Ce qu’il faut dire surtout, c’est que cette dynamique naissante (ou renaissante) qui envisage de légiférer pour la qualité architecturale vient en tous points s’opposer à la politique menée tambour battant par Albin Chalandon. Lui, l’ancien résistant proche du Premier ministre, souhaite avant tout que les Français accèdent à la propriété d’une maison individuelle. Contre vents et marées, et contre sa propre administration du ministère de l’Equipement, il veut libéraliser l’urbanisme dans son ensemble et, si possible, supprimer toutes les règles et procédures, y compris même le permis de construire. A son collègue de la Culture, il adresse les mots sympathiques suivants : « Je ne crois pas que la qualité architecturale puisse être le résultat d’aucune procédure dite de « garantie ». Il ne m’est donc pas possible de donner, en tant que responsable de la construction et de l’urbanisme, mon accord sur le texte que vous avez bien voulu me soumettre ».

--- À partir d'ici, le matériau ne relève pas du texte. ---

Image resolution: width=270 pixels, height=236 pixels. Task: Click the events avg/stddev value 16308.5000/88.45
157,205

Ce qu’il faut dire aussi, c’est que même au cabinet de Jacques Chaban-Delmas à Matignon, c’est le scepticisme qui l’emporte. Michel Roux voit défiler dans son bureau tous les ténors de cette profession d’architecte déjà très mobilisée. Aucun ne parvient à le convaincre qu’un tel projet de loi serait autre chose qu’un chèque en blanc pour les architectes, et non pas un vrai tremplin pour l’architecture. Pendant que les organisations professionnelles se mobilisent en tous sens et qu’une première proposition de loi est déposée sur le bureau de l’Assemblée nationale par quelques députés, les administrations de l’Etat sont au point mort : il est urgent d’attendre.

Ce qu’il faut dire enfin, c’est que cette insondable notion de « garantie architecturale » suggère que c’est à l’Etat de prendre en charge les enjeux de la qualité architecturale du cadre de vie des Français. Elle suggère que c’est à l’Etat de s’assurer que telle ou telle construction possède les caractéristiques d’une qualité architecturale et que telle ou telle autre construction ne les possède pas. Vaste programme !

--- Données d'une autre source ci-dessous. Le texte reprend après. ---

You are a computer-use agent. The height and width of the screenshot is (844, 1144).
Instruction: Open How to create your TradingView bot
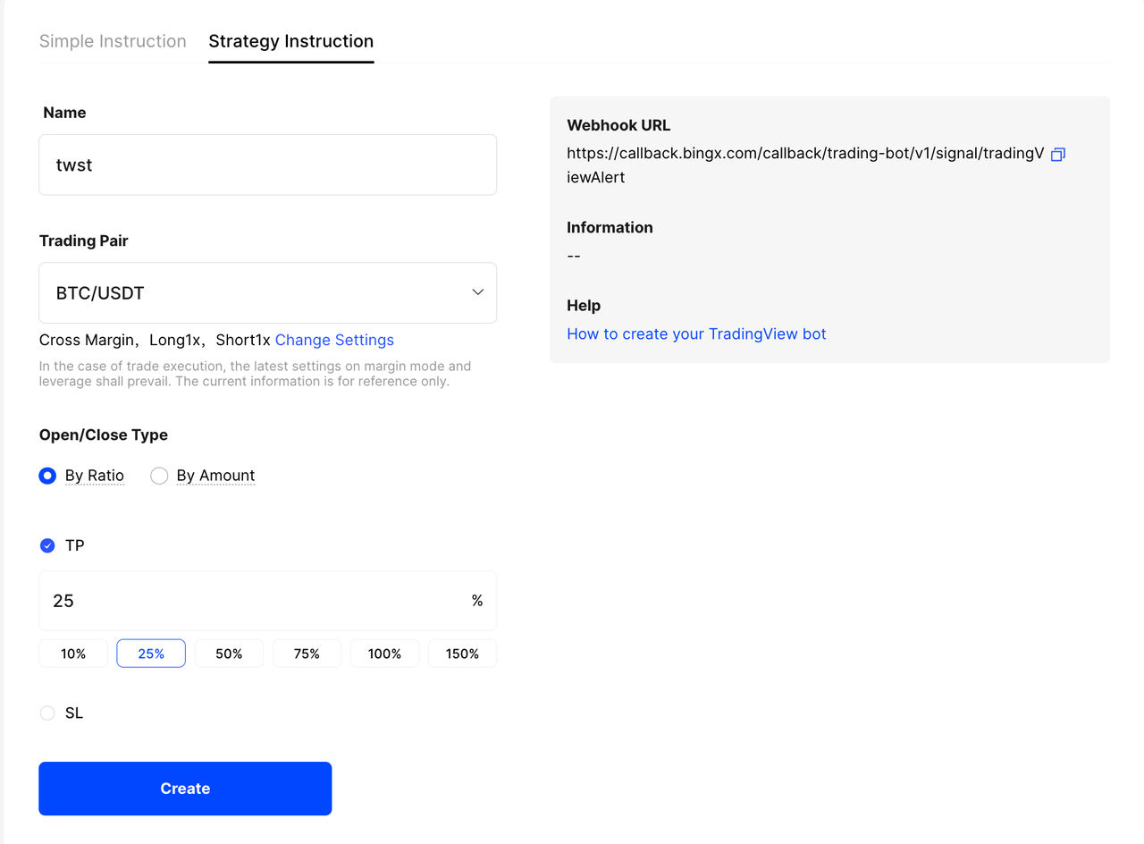[696, 334]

Au vrai, il me faut souligner à nouveau qu’au début des années soixante-dix, le traumatisme architectural français est profond. Il est durable. Il paraît incurable. La question architecturale n’est étrangère à personne, et pourtant on n’a jamais tant dénigré cette fonction d’architecte représentée jusqu’au sommet du pouvoir par les grandes figures de la profession, les mandarins qui se sont partagé la commande architecturale et urbaine à l’échelle du pays.

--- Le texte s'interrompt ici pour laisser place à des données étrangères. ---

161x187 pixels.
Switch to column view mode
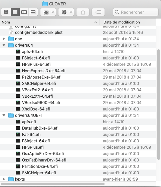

Pour notre projet de loi, l’année 1970 est celle d’un vrai retard à l’allumage. L’année 1971 n’est pas plus dynamique. L’attentisme règne. Le président de la République suit avec une attention quasi quotidienne l’évolution de « son » projet architectural pour le centre Beaubourg. Il assume tant que faire se peut la destruction des Halles de Baltard au coeur de la capitale. Le directeur de l’Architecture de la rue de Valois a bien été sollicité pour faire avancer le chantier de ce projet de loi mais, devant l’inertie de toute sa hiérarchie, Michel Denieul ne se sent pas pousser des ailes sur le sujet. Comme beaucoup, il se pose une question simple et évidente : si le législateur venait à imposer le recours obligatoire à l’architecte pour qu’une qualité architecturale soit effectivement au rendez-vous, alors cela signifierait que l’Etat est en mesure de garantir au préalable que ces architectes ont été correctement formés. Autrement dit, il faudrait absolument que ces architectes soient de bons architectes. Mais qu’est-ce qu’un bon architecte ? Et quelle est-elle, cette qualité architecturale que chacun souhaite pour le bien de la Collectivité ?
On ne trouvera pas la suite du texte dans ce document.